Source: Pew Research Center, Social Media Use.
Gender breakdown
- Overall: Gender differences in “any social media use” are typically modest at the national level.
- Platform-specific skew: Some platforms show clearer gender skews (for example, Pinterest tends to skew female in U.S. surveys, while other platforms are closer to parity).
Source: Pew Research Center’s platform-by-demographic tables.
Most-used platforms (percentages where available)
County-specific platform shares are not published in major probability surveys; the most defensible figures are national. Pew’s platform usage estimates among U.S. adults commonly place these platforms among the leaders:
- YouTube (widest reach among major platforms)
- Facebook (broad reach, especially among older age groups relative to other platforms)
- Instagram and TikTok (higher concentration among younger adults)
- Pinterest (notable reach; skew female)
- X (formerly Twitter) (smaller overall reach than the largest platforms)

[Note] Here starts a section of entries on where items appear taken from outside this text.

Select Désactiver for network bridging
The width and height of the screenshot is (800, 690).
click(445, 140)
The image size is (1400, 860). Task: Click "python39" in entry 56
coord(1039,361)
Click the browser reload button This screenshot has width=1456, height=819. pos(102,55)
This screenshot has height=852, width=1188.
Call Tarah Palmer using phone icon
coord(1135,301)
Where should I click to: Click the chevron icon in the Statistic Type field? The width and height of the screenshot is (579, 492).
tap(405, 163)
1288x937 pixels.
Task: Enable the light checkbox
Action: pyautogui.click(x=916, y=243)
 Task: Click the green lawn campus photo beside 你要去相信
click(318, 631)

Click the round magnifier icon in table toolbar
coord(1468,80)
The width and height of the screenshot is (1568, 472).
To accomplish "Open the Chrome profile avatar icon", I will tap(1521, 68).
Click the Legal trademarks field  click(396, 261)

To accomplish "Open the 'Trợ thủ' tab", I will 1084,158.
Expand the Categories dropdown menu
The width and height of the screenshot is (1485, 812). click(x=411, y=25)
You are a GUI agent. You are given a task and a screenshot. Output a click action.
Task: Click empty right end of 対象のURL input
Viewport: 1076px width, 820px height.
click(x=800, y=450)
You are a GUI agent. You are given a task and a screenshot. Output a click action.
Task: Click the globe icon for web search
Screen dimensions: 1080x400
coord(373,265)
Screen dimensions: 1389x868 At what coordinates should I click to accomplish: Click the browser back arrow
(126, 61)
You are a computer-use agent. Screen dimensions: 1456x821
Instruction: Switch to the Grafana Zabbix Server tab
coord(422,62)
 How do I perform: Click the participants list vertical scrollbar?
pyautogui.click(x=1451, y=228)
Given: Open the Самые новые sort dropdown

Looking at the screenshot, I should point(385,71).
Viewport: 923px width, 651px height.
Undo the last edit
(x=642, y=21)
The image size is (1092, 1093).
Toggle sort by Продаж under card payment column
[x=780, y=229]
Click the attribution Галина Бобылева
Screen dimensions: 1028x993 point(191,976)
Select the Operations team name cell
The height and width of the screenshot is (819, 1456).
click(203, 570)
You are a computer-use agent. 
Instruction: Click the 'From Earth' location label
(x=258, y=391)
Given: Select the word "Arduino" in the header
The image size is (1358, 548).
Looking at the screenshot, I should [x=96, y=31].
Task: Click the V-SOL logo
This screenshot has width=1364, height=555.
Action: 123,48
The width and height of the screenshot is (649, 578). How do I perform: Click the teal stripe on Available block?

For current national percentages by platform and demographic, use Pew Research Center’s Social Media Use. For additional benchmarking and trend lines, DataReportal’s United States digital report compiles multi-source indicators, with methodology notes.
Behavioral trends (engagement and preferences)
- Community information utility: In rural counties, social media use often centers on community groups/pages, local events, school and sports updates, weather impacts, and local commerce announcements. Facebook’s group and page infrastructure supports this pattern.
- Mobile-first engagement: Rural residents are more likely to rely on smartphones for internet access and day-to-day online activity, shaping content preferences toward short-form video, lightweight browsing, and messaging. Benchmark: Pew mobile access indicators.
- Video as a primary content format: High YouTube reach nationally and the growth of short-form video (TikTok, Instagram Reels, YouTube Shorts) correspond to engagement patterns where video consumption exceeds posting frequency, especially among older adults.
- Age-linked platform preferences: Younger adults concentrate more time on TikTok/Instagram and video-first discovery; older adults more often center activity on Facebook (news, family updates, groups). Source: Pew platform demographics.
- Messaging and private sharing: Sharing shifts toward private channels (DMs, Messenger, group chats) rather than fully public posting, consistent with national qualitative and survey findings on how people distribute links and updates.
Method note: The figures above use the most reputable, regularly updated U.S. sources available (primarily Pew) and apply them as benchmarks because representative Lake County–specific social-media penetration, platform share, and demographic splits are not published in standard national surveys.
Family & Associates Records
Lake County family-related records are maintained primarily through Tennessee state systems and county offices. Vital records (birth and death certificates, marriage and divorce records) are created locally but issued as certified copies by the Tennessee Department of Health, Office of Vital Records (Tennessee Vital Records). Lake County court-related family records may include adoption, guardianship, probate, and certain domestic relations filings, generally handled through the Lake County Circuit/Chancery courts and maintained by the Lake County Clerk’s office (Lake County, Tennessee (official site)).
Public databases are limited for sensitive family records. Tennessee provides some searchable indexes and application guidance through the state vital records program, while many court filings require in-person or clerk-mediated access. For broader associate-related records (property ownership and transfers), Lake County land records are typically accessible through the Register of Deeds; official contact and office information is published on the county website (Lake County offices).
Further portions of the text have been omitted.